Obviamente, los trabajadores públicos no están ahí para quienes pueden pagarse un colegio particular, una universidad o una clínica privadas, quienes son minoría en nuestro país. ¿Qué se pretende, entonces al desmantelar los servicios con los que un Estado se ocuparía efectivamente de satisfacer las necesidades de sus ciudadanos?
De mis padres aprendí la importancia de ser una buena, un buen servidor público. Aprendí que, hecho con honestidad y excelencia, el trabajo en instancias del estado es un trabajo noble, respetable e incluso loable. No es un gasto, no es un desperdicio ni se les paga en desmedro de nadie. Los vi darse en cuerpo y alma a una sociedad en donde sus talentos y cualidades rindieron frutos siempre dulces, siempre valiosos. ¿Por qué entonces, ahora, se pretende que lo público debe desaparecer? ¿Para favorecer la codicia de quién? ¿Y qué se pretende al dejar a tanta gente en el desempleo y el abandono?
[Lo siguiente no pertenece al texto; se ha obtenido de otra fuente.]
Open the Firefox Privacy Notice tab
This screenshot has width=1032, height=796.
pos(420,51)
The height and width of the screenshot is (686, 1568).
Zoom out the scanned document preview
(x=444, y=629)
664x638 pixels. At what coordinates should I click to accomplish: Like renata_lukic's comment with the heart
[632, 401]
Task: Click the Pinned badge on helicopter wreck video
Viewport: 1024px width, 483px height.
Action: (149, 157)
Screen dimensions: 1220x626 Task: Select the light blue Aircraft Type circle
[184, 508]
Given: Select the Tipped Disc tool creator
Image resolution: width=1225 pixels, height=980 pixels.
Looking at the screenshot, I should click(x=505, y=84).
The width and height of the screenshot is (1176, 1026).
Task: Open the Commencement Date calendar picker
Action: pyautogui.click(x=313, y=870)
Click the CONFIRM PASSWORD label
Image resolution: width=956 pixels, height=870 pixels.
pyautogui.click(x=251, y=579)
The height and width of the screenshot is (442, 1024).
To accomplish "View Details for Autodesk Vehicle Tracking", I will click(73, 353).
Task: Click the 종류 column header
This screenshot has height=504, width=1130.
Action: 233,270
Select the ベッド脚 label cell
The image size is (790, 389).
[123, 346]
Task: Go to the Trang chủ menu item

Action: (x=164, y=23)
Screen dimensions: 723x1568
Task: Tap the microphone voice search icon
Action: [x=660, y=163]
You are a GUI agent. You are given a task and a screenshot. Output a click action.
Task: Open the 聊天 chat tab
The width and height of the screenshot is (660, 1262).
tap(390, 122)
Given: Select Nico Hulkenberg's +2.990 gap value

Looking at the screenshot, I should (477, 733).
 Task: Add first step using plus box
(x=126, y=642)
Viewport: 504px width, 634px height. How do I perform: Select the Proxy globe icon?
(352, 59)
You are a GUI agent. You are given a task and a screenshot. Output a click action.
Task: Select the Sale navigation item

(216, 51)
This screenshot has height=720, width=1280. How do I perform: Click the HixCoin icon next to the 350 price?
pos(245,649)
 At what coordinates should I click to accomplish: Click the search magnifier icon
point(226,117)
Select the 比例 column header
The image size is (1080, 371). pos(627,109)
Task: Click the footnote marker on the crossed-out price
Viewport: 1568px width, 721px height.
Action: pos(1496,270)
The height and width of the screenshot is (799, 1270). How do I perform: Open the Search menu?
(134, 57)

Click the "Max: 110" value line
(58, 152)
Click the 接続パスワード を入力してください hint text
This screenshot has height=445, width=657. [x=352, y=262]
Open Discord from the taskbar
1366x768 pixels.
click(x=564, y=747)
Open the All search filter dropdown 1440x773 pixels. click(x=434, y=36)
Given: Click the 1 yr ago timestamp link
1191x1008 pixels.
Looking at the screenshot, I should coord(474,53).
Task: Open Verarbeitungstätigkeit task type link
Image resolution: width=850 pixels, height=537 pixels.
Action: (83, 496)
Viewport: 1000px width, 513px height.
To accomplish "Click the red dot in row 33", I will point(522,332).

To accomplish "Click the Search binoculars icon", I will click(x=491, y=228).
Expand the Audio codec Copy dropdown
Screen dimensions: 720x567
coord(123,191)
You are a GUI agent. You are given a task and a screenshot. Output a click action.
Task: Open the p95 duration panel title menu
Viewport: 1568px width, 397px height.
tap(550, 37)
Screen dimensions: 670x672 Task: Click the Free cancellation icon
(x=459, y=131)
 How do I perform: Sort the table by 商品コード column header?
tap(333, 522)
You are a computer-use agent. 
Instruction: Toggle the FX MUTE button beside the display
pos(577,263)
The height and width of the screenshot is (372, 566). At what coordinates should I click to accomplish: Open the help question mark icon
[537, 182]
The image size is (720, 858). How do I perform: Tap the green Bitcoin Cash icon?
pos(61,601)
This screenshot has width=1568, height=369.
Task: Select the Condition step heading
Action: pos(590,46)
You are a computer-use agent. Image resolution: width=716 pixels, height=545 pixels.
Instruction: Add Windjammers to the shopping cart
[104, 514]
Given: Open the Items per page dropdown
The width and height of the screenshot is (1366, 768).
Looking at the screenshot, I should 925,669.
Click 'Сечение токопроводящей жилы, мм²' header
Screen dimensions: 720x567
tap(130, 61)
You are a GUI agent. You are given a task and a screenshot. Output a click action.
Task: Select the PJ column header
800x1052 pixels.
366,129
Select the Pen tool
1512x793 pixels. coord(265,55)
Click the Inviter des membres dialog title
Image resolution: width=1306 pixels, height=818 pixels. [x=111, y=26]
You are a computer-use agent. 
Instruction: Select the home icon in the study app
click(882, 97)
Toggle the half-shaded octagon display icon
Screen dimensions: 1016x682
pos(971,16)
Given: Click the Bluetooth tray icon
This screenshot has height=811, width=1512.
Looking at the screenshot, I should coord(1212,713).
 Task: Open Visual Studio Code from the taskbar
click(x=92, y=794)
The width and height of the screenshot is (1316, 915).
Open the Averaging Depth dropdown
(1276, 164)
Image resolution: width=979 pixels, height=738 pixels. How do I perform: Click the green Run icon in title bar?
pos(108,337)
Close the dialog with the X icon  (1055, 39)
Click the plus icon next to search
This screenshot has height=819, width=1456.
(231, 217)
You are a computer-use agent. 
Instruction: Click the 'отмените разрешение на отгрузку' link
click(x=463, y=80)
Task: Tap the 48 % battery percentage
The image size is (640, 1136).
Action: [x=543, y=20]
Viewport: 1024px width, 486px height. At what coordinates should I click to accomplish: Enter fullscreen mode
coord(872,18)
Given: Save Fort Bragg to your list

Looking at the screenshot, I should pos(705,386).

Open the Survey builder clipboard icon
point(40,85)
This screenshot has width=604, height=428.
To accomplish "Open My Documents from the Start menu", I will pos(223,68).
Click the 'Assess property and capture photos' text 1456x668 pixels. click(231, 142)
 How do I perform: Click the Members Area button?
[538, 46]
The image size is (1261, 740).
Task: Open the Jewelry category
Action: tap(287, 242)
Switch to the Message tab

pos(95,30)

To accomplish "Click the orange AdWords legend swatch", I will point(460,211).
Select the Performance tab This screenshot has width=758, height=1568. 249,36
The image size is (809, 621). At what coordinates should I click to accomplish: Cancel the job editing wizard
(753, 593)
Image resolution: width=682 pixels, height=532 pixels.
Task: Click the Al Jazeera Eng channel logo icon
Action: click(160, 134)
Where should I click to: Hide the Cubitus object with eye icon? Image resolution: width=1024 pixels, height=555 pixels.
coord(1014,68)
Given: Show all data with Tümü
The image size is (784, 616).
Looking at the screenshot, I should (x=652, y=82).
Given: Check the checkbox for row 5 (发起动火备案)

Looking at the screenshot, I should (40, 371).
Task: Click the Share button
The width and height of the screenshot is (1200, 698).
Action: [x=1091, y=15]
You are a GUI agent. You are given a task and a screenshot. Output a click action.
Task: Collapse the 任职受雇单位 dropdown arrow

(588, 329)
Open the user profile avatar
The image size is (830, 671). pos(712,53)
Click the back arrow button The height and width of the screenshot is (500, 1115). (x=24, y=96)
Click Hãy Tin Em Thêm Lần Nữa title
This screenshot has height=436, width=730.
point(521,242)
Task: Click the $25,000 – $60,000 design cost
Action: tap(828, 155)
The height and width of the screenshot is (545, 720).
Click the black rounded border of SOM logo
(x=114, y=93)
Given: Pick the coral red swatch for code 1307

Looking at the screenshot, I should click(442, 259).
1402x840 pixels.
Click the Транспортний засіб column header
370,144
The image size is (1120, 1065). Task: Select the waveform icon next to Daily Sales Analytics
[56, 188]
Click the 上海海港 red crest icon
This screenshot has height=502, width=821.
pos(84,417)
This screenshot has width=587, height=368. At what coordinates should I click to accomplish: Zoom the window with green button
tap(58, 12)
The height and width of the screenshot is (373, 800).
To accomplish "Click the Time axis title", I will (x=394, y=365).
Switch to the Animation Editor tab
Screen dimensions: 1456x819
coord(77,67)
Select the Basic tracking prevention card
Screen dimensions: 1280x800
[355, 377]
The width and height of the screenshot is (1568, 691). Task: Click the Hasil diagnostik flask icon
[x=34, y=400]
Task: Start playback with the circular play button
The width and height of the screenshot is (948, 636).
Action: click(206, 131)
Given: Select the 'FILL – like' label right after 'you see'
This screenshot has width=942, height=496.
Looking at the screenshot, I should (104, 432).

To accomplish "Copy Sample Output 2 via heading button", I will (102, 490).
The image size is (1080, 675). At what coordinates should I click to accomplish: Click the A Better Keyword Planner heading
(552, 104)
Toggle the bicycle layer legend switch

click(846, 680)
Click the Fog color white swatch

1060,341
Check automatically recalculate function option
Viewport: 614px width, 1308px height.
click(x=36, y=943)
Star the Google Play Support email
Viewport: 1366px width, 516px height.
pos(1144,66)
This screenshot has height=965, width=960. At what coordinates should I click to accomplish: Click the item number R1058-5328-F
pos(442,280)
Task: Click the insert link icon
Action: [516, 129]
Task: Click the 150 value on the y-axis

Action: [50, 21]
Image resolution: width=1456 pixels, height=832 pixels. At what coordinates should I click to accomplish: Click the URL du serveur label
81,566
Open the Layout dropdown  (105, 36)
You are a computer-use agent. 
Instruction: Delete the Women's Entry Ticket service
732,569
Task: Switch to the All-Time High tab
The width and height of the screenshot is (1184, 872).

No creo ser la única persona que conserve tales recuerdos. Y en memoria de esos excelentes trabajadores del estado que fueron mi madre y mi padre, entre muchos otros cientos de miles, creo que es importante defender a los trabajadores del estado despedidos, muchos de ellos ahora en el subempleo y la informalidad, mientras la codicia campea por nuestras calles sembrando su estela de abandono y corrupción en gente que a la hora de elegir fue deslumbrada por una sarta de promesas falsas que jamás se cumplirán.